Altretamine is structurally similar to the alkylating agent triethylenemelamine (tretamine). Although Altretamine structurally resembles an alkylating agent, it has not been found to have alkylating activity in vitro. The precise mechanism of Altretamine cytotoxicity is unknown, although several proposals have been made. Altretamine requires N-demethylation in the liver to produce reactive intermediates (formaldehyde and/or iminium species) which covalently bind to DNA, resulting in DNA damage, or act as alkylating agents. Altretamine is used as a palliative treatment for persistent or recurrent ovarian cancer following treatment failure with a cisplatin- or alkylating agent-based combination. Side effects of Altretamine include nausea and vomiting, neurotoxicity (mood disorders, disorders of consciousness, ataxia, dizziness, vertigo), mild to moderate dose-related myelosuppression. Altretamine has been shown to be embryotoxic and teratogenic in rats and rabbits and may cause fetal damage when administered to a pregnant woman. Under the trade name Hexalen, Altretamine, is an antineoplastic agent. It is indicated for use as a single agent in the palliative treatment of patients with persistent or recurrent ovarian cancer following first-line therapy with a cisplatin and/or alkylating agent-based combination.
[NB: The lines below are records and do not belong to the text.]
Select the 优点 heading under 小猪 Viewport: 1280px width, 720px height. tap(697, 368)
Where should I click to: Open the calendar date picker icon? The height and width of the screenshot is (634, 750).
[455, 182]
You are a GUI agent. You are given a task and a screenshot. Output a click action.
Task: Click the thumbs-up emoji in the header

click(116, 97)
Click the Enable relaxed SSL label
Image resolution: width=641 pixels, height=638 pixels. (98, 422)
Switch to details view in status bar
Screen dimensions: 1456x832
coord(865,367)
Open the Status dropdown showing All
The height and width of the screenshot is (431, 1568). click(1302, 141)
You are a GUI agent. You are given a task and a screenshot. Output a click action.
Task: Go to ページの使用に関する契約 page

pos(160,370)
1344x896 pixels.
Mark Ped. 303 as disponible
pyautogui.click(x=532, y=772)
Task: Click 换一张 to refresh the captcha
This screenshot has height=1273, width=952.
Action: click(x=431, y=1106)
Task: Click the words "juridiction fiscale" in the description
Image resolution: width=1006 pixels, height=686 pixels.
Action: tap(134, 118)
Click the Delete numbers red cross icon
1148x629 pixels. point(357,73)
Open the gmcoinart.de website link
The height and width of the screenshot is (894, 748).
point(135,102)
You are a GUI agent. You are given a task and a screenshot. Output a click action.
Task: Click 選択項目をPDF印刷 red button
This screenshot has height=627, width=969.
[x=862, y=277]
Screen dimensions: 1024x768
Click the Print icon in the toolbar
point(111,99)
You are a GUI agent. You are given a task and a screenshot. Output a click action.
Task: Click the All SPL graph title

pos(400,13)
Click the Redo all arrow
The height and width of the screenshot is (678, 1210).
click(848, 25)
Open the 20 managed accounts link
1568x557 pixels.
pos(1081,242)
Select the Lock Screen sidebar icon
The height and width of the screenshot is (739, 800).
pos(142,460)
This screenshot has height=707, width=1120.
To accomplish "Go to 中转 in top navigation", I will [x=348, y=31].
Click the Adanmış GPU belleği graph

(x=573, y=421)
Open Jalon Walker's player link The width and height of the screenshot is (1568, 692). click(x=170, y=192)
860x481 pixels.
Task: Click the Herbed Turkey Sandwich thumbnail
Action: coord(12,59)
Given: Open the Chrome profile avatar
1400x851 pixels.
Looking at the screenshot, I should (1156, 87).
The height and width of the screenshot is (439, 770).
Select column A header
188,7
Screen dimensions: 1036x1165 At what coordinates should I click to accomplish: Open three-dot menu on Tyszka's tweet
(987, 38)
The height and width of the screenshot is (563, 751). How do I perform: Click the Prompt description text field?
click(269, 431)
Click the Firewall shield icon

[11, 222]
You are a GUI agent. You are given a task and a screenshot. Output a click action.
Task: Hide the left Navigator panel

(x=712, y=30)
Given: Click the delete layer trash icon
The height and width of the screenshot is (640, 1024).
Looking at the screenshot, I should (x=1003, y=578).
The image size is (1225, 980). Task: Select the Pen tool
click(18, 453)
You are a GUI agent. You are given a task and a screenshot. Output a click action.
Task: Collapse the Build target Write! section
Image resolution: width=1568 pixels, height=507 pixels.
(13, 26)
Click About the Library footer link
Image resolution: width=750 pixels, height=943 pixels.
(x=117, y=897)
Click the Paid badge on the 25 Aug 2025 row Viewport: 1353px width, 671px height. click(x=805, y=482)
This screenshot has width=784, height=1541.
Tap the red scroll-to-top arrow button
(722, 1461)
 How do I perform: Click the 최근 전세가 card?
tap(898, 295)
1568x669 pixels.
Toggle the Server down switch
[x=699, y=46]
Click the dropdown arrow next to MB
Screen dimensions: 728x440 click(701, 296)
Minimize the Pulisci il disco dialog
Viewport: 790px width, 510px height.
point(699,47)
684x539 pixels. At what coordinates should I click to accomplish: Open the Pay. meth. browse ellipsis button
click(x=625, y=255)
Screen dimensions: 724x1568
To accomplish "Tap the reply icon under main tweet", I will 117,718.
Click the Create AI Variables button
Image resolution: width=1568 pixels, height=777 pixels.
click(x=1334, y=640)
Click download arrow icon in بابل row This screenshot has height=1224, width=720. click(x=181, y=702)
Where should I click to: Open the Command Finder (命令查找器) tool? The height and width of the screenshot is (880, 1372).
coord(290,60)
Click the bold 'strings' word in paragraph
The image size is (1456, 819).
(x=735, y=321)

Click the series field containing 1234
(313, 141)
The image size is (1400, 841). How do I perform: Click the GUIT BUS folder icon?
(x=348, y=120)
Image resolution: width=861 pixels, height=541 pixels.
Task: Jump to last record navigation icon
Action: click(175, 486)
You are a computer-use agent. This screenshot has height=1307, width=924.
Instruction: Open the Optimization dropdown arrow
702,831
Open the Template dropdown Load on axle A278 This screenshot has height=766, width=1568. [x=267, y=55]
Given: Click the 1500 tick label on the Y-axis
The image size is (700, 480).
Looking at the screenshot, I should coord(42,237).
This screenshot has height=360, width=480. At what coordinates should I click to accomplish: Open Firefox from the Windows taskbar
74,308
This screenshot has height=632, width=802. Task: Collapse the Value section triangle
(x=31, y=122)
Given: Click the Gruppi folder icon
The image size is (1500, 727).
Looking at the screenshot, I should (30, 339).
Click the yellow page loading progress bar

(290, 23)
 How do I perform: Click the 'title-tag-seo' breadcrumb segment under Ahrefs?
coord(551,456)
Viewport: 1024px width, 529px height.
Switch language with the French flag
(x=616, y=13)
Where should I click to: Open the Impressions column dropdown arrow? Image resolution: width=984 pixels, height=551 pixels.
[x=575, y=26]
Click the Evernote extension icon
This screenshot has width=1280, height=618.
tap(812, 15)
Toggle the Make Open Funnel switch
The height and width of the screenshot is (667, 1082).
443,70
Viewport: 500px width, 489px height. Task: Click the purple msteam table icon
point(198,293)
Bepridil is a calcium channel blocker that has well characterized anti-anginal properties and known but poorly characterized type 1 anti-arrhythmic and anti-hypertensive properties. It has inhibitory effects on both the slow calcium and fast sodium inward currents in myocardial and vascular smooth muscle, interferes with calcium binding to calmodulin, and blocks both voltage and receptor operated calcium channels. It is used to treat hypertension (high blood pressure), angina (chest pain), sustained atrial fibrillation and tachyarrhythmia. The most common side effects were upper gastrointestinal complaints (nausea, dyspepsia or GI distress), diarrhea, dizziness, asthenia and nervousness. Certain drugs could increase the likelihood of potentially serious adverse effects with bepridil hydrochloride. In general, these are drugs that have one or more pharmacologic activities similar to bepridil hydrochloride, including anti-arrhythmic agents such as quinidine and procainamide, cardiac glycosides and tricyclic anti-depressants. Anti-arrhythmics and tricyclic anti-depressants could exaggerate the prolongation of the QT interval observed with bepridil hydrochloride. Cardiac glycosides could exaggerate the depression of AV nodal conduction observed with bepridil hydrochloride.

Pipecuronium is a piperazinyl androstane derivative, which is a non-depolarizing neuromuscular blocking agent, which was approved under brand name arduan for injection. It is a long-acting neuromuscular blocking agent, indicated as an adjunct to general anesthesia, to provide skeletal muscle relaxation during surgery. Arduan can also be used to provide skeletal muscle relaxation for endotracheal intubation. Pipecuronium undergoes very little metabolism and is excreted by the kidney and the liver. Owing to its relatively long duration of action and to the residual postoperative neuromuscular block (RPONB), the use of pipecuronium was discontinued in the United States and in several European countries. Because of its excellent safety profile, the use of pipecuronium has been maintained in several countries including China, Russia, Brazil, and Hungary, among others. Its safe use, however, is dependent on the availability of a reliable reversal drug. Although widely used, there are concerns with the use of neostigmine for reversal. Arduan is a powerful competitive antagonist of acetylcholine, since it can bind pre- and postsynaptic (N1) receptors of the transmitters.